··· Provided information

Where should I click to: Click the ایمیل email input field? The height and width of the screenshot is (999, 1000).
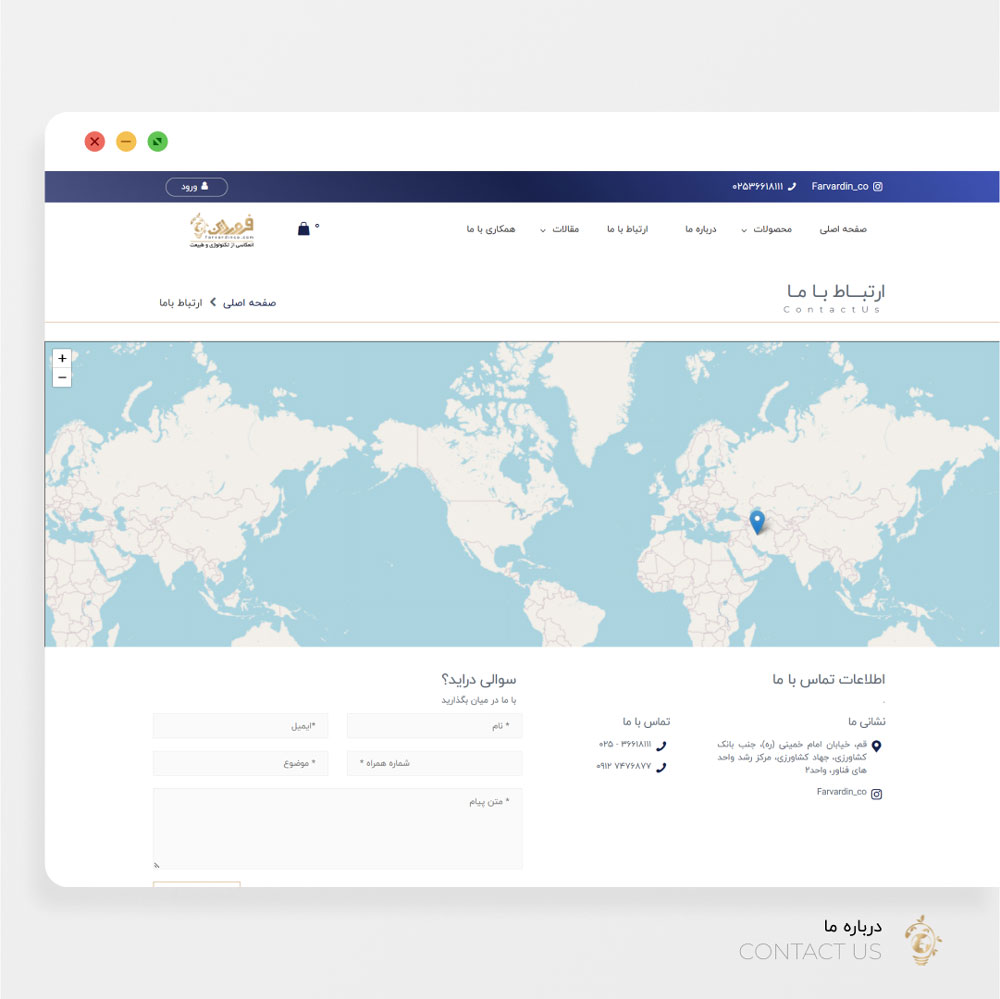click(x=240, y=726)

······
··· Provided information

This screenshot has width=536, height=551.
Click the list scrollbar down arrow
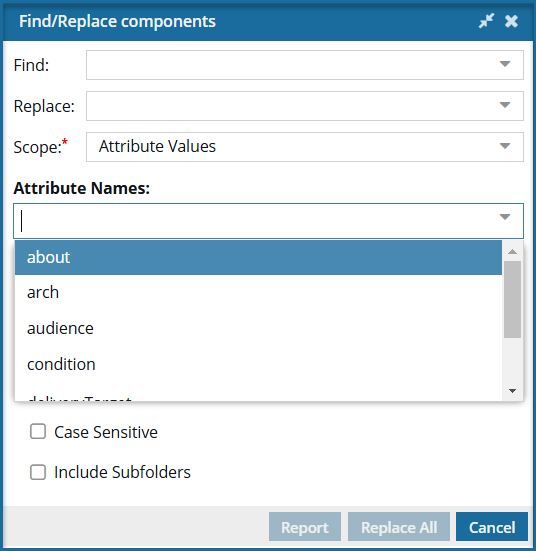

······
··· Provided information

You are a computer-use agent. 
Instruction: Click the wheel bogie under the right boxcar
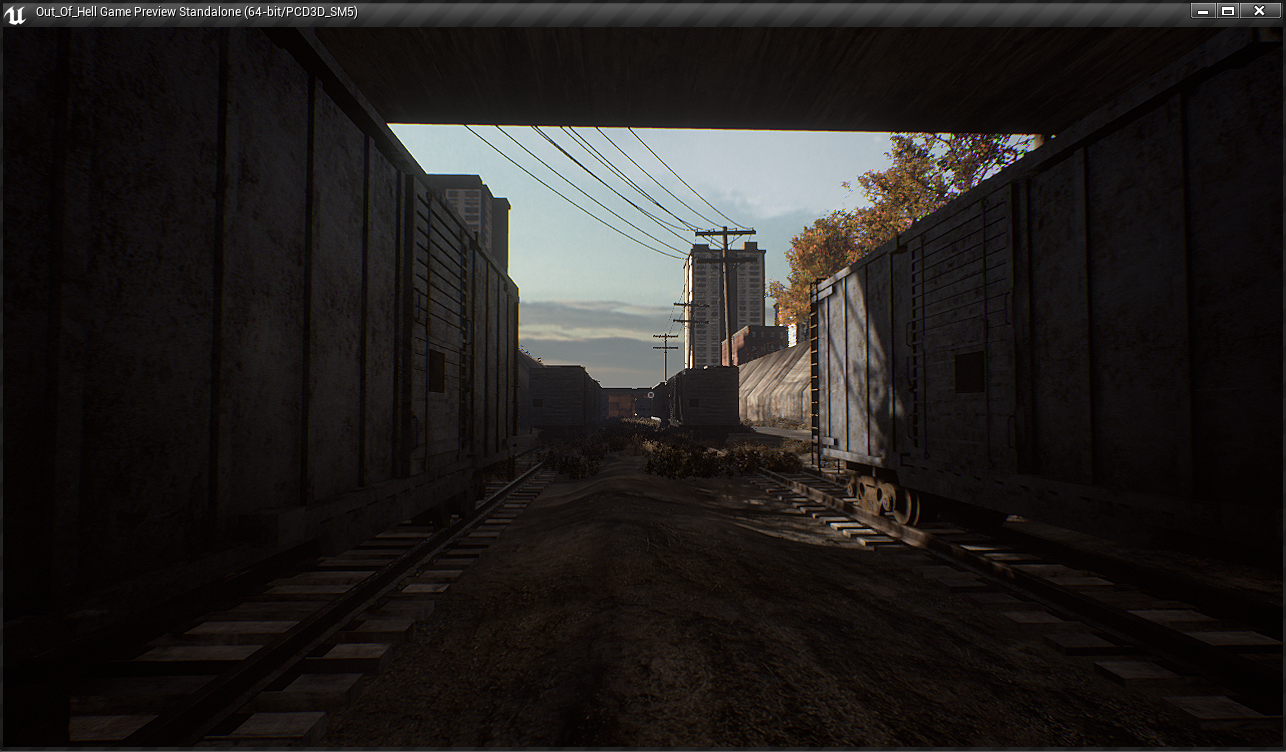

······

**What the task requires**
Using the entries above, repeat only the lines from the one containing "This screenshot has width=536, height=551." through the one containing "Click the list scrollbar down arrow", end lines included.

**Answer for this exercise**
This screenshot has width=536, height=551.
Click the list scrollbar down arrow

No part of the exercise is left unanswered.